Lisa Bishop at Gray Television took a few contrarian views when discussing mobile strategies, during an afternoon DSB session on “New Ad Revenues for New Times.” Taking issue with the app craze we’ve seen dominating the media world over the past two years, she’s seeing better engagement and returns with SMS and WAP strategies.

“WAP is more widely available to a larger consumer base,” she said. “The iPhone makes up 2 [percent] to 4 percent of devices and our developers were spending 80 [percent] to 90 percent of time reaching this smaller share of end users.”

This flies in the face of News Over Wireless’ Sam Matheny’s point yesterday about greater growth and rich media capabilities of iPhone apps.

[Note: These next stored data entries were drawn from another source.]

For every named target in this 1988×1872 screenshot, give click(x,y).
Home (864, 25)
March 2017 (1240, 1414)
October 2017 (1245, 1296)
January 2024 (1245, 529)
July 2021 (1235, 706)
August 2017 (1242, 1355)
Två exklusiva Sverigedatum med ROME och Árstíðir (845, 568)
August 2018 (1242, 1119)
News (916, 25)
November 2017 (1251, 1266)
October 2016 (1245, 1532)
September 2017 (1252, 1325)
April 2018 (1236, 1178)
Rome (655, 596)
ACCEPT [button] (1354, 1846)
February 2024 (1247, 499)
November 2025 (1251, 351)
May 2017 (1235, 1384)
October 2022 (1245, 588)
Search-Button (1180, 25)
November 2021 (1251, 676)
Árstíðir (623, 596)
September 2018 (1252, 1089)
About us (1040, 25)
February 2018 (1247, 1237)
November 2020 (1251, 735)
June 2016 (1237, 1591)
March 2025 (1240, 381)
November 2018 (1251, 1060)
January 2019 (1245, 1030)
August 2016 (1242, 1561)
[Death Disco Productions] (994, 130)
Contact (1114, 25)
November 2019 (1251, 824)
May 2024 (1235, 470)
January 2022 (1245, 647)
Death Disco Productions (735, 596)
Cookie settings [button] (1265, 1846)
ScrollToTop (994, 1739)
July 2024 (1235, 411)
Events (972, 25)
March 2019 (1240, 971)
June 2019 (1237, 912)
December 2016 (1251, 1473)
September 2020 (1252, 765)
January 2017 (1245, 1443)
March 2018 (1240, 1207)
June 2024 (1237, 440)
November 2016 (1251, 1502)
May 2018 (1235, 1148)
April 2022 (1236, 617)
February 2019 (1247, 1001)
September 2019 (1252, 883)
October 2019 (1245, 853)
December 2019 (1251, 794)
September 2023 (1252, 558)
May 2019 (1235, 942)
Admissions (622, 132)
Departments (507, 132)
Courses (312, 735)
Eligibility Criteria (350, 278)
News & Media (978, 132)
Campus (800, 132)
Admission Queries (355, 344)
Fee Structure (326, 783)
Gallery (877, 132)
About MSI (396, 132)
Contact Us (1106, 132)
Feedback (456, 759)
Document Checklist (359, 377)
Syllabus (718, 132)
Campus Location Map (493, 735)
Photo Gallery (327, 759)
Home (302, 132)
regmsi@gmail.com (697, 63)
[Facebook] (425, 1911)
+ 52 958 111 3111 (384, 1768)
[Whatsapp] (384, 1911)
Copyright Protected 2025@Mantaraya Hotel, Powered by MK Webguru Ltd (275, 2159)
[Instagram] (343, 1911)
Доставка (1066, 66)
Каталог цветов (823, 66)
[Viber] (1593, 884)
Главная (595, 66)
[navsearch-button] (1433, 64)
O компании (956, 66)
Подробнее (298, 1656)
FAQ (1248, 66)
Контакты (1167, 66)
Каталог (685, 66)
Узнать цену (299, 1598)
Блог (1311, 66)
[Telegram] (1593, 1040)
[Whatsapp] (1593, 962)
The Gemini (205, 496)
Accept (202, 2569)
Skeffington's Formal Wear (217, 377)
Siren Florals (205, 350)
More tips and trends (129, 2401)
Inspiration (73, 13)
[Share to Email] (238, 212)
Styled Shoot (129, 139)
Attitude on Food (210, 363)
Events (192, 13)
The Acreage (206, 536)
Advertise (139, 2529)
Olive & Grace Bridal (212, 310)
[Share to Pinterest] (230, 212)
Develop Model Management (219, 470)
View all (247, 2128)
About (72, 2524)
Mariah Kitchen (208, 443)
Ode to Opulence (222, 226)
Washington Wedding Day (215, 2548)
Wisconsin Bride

There is also the argument that what the iPhone lacks in device share, it makes up for in engagement share, holding the vast majority of mobile Web traffic in the U.S.

The mobile products and features that Gray has focused on include WAP sites for each of its stations and SMS alert service for weather, news and sports alerts (monetized with sponsored messages). Next up are coupons, local search functionality (working with Local.com) and social sharing features.

Also somewhat of a contrarian take from Gray was its recent decision to go it alone when it came to building and managing its WAP product. This was a risk at first because it lost on-deck traffic it previously enjoyed by virtue of the carrier relationships held by the vendors it worked with.

But given more smartphones in the market, Bishop argues there are more users going off deck to search the mobile Web, thus mitigating this lost traffic. Bringing the platform in-house has also allowed Gray to have better control over the dynamic nature of its content, site design, ad serving and perhaps most of all, cost.

“Selling mobile [advertising] was difficult because costs were so high,” said Bishop. “We were selling $20 to$25 CPMs for our WAP sites. But we’ve been able to lower that and see greater returns.”

The results speak for themselves: Gray has cut mobile costs by $0.5 million and increased revenues by 90 percent over the past year. With SMS, it has seen a 20 percent increase in sponsored alerts and has run 130 SMS campaigns in the past month alone — more than it did all of last year.